Much has been done to restore the river, but the task of reversing the environmental damage incurred by our way of life remains a daunting one. Although we as Christians praise God for the wonders of his creation, we often fail to see how we’ve marred the divine masterpiece.
Air, water and soil are soured by emissions and runoff. Landfills overflow with plastics that will not break down for hundreds, even thousands, of years. Whole species of animals and plants are strangled by our greed and apathy.
A few weeks before that manatee drifted up the Delaware, Pope Francis released his second encyclical, Laudato Si’, in which he pleaded on behalf of an earth “burdened and laid waste” by “our irresponsible use and abuse of the goods with which God has endowed her” (Laudato Si’, 2). Addressing his words to “all people,” the pope implored humanity to reexamine and reform its treatment of “our common home” (LS, 1).
Pope Francis drew on Scripture, science, saints and sages — as well as the work of his three predecessors — to support his premise that our stewardship of creation is a spiritual and moral responsibility, one that has profound implications for almost every aspect of our existence. The pope wasn’t simply asking us to put those empty soda cans in the recycling bin and ease up on watering the lawn. He was calling us to what St. John Paul II had described as a global “ecological conversion” (LS, 6).

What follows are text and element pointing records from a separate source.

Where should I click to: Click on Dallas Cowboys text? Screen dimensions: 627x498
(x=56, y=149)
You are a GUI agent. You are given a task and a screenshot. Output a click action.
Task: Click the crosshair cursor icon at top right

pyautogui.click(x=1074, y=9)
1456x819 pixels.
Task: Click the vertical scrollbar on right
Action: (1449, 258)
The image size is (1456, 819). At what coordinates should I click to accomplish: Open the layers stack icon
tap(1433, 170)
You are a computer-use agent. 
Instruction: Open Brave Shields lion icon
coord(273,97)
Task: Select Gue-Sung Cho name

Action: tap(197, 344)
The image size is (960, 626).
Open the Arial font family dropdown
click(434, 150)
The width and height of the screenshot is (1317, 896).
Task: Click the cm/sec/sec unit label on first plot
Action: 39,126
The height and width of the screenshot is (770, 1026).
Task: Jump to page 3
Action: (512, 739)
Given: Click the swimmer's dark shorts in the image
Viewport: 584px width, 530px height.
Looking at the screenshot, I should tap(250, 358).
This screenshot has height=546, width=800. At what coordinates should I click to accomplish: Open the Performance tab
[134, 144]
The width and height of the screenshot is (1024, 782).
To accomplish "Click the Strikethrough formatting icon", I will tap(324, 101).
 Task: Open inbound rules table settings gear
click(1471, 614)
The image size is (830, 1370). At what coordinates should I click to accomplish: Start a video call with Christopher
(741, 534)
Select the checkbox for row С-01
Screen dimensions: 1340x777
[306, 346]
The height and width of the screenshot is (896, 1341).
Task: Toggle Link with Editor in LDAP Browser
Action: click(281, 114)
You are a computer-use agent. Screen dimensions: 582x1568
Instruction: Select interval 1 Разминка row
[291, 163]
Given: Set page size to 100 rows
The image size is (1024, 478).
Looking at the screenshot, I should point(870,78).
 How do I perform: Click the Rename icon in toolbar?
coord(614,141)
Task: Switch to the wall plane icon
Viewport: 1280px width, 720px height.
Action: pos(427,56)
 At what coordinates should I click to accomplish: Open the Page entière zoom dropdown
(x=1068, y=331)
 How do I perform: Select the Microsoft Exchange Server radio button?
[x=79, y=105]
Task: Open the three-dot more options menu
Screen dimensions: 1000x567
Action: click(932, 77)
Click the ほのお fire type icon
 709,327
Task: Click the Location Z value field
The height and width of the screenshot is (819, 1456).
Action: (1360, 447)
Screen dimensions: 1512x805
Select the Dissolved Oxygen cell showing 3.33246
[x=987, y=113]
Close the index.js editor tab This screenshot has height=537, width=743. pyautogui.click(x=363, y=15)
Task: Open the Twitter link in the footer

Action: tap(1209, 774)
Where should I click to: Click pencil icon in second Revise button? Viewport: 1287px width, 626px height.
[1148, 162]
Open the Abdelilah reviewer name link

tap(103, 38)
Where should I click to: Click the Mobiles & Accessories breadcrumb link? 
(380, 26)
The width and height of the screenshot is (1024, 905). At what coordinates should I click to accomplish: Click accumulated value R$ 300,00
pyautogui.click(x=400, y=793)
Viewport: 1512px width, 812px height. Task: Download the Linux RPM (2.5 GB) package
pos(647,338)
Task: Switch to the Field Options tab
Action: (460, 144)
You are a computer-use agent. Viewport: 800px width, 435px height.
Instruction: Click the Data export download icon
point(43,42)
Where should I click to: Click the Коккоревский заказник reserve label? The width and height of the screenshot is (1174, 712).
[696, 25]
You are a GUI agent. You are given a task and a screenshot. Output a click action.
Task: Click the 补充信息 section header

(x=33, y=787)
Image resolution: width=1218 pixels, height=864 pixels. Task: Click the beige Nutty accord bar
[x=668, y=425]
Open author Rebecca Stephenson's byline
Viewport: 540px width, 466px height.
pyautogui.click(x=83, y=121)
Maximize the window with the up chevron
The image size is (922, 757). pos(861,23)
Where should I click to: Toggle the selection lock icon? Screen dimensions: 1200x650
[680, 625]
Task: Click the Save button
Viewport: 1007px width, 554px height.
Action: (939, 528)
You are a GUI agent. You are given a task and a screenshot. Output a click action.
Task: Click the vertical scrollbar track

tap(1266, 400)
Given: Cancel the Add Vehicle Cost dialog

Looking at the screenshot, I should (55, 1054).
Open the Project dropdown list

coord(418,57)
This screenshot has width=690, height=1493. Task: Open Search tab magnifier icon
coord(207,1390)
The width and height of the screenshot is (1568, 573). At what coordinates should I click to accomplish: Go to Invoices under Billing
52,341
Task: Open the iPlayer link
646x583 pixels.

How we use the gifts of God speaks volumes about how we view ourselves, others and the Lord himself. Pope Francis affirms Benedict XVI’s insight that “the book of nature is one and indivisible” — environment, family, society, culture and sexuality are all interwoven (LS, 5).
Even when you buy an ordinary consumer good like a cell phone, you’re making a choice that ripples across the planet: the cobalt required for most lithium batteries is usually mined from the Democratic Republic of the Congo, where tens of thousands of children labor in dangerous conditions to help fuel the rest of the world’s insatiable desire for devices.
Yet three years after Laudato Si’, we’re still reluctant to realize that — as French president Emmanuel Macron told Congress this week during a state visit to the United States — “there is no Planet B.” Either we reform, collectively and individually, or we perish.
The residents of one Japanese town exemplify how it is possible to work together in sustaining the abundant resources with which our God has blessed us. Built near the convergence of three rivers, Gujo-Hachiman is known for its pristine waters, which course through the town in canals and fountains that are still used for everyday tasks such as cleaning vegetables and doing laundry.
One travel journalist asked the local tourism coordinator, Makoto Mishima, how the residents managed to preserve the purity of the village’s water. His answer was as clear as the currents that sparkled at his feet.
“My father, my grandfather, and my forebears protected the waters for us,” Mishima replied. “If upstream water were dirtied, that would upset the people downstream. So when we use water, we always think about the people who will use it after us. Living with water means the community coming together.”
In Japanese, such a sentiment is translated as isshin-dotai, meaning “our hearts as one.” In these Easter weeks, as the early church unfolds in the new life of the Resurrection, we read in the Scriptures that “the community of believers was of one heart and mind, and no one claimed that any of his possessions was his own, but they had everything in common” (Acts 4:32).
And that includes the earth, our shared home, which was “spread out … on the waters” by the Lord, whose “steadfast love endures forever” (Psalm 136:6; LS 72).
Surely so gracious a gift deserves nothing less than our hearts as one, united in deepest gratitude and diligent care.